**TEXTE FOURNI**
Le territoire de l'actuelle département de la Somme fut intégré par les Romains dans la province de la Gaule belgique dont la capitale fut Durocortorum (Reims), sous le règne d'Auguste. Dans le courant du Ier siècle, les Romains fondèrent les premières villes, Samarobriva (Amiens) fut l'une d'entre elles qui était traversé par plusieurs voies romaines dont la plus importante la Via Agrippa de l'Océan reliait Lugdunum (Lyon) à Gesoriacum (Boulogne-sur-Mer).

Bas Empire

À partir du milieu du IIIe siècle, le nord de la Gaule subit des raids de marins saxons et francs. Des invasions de Francs et d'Alamans se produisirent en 275-276. Les élites municipales délaissèrent progressivement les villes et se réfugièrent dans leur villae à la campagne. Les villes réduisirent leur taille et s'entourèrent de remparts comme à Amiens. À la charnière des IIIe et IVe siècles les villes prirent le nom du peuple gaulois dont elles étaient le chef-lieu, ainsi Samarobriva devint Ambianorum.

**LISTE FOURNIE**
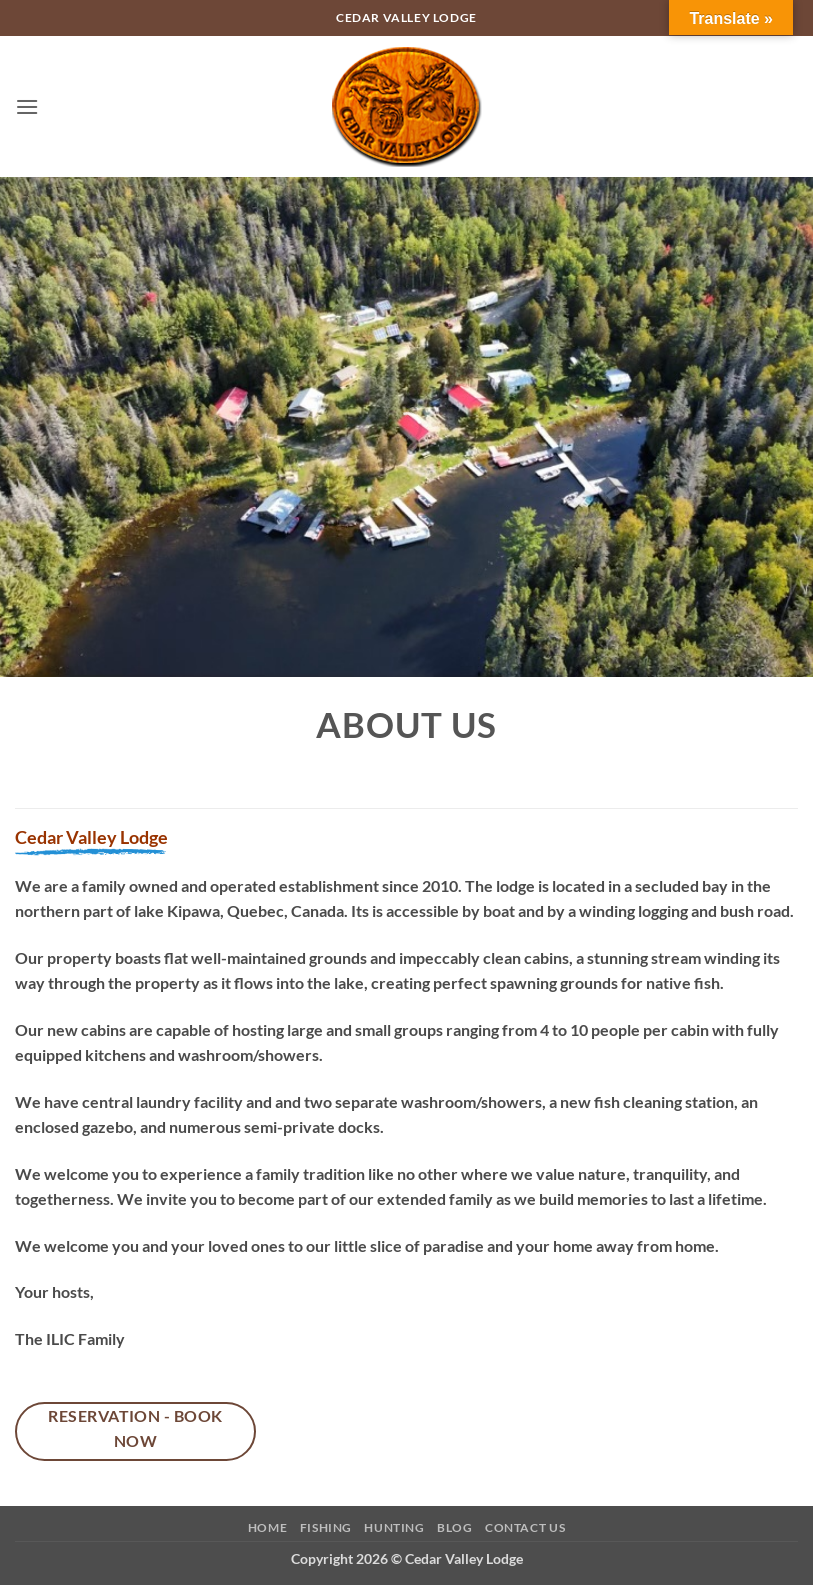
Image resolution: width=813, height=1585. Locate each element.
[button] (27, 106)
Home (267, 1527)
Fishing (326, 1527)
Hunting (394, 1527)
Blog (454, 1527)
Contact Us (525, 1527)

**OBJECTIFS**
**1)** D'après le texte sur la Somme à l'époque romaine, pourquoi Samarobriva a-t-elle pris le nom d'Ambianorum ? Répondez en une à trois phrases.
**2)** Poursuivez le texte sur la Somme à l'époque romaine à partir de sa dernière phrase.

**RÉSULTATS PAR CONSIGNE**
**1)** À la charnière des IIIe et IVe siècles, les villes prirent le nom du peuple gaulois dont elles étaient le chef-lieu. Samarobriva suivit ce mouvement et devint ainsi Ambianorum.

**2)**
Début de la christianisation

En mai 346, à Ambianorum (Amiens), un légionnaire romain, Martin, partagea, aux portes de la ville, son manteau avec un pauvre, puis se convertit au christianisme. La région fut évangélisée à cette période et la tradition chrétienne fait de Firmin d'Amiens, Fuscien, Victoric d'Amiens et Gentien de Sains-en-Amiénois (Somme) auraient été les premiers propagateurs les propagateurs de la foi nouvelle. Le premier évêque d'Amiens dont l'existence est historiquement attesté, en 346, fut Euloge.

Anarchie militaire du IVe siècle

En 350, un général romain d'origine barbare, Magnence, né à Amiens en 303, se souleva contre les fils de Constantin, Constant et Constance II. Proclamé Auguste par la troupe, il fut reconnu empereur par la plupart des provinces occidentales de l'empire. Il créa à Amiens un atelier monétaire. Battu militairement, Magnence mourut à Lyon en 353.

En 367, Valentinien Ier s'installa à Amiens et y fit acclamer Auguste, son fils Gratien.

Les invasions barbares

Le territoires des Ambiens fut envahi par des peuples germaniques dont les Francs qui occupent la ville d'Amiens en 435.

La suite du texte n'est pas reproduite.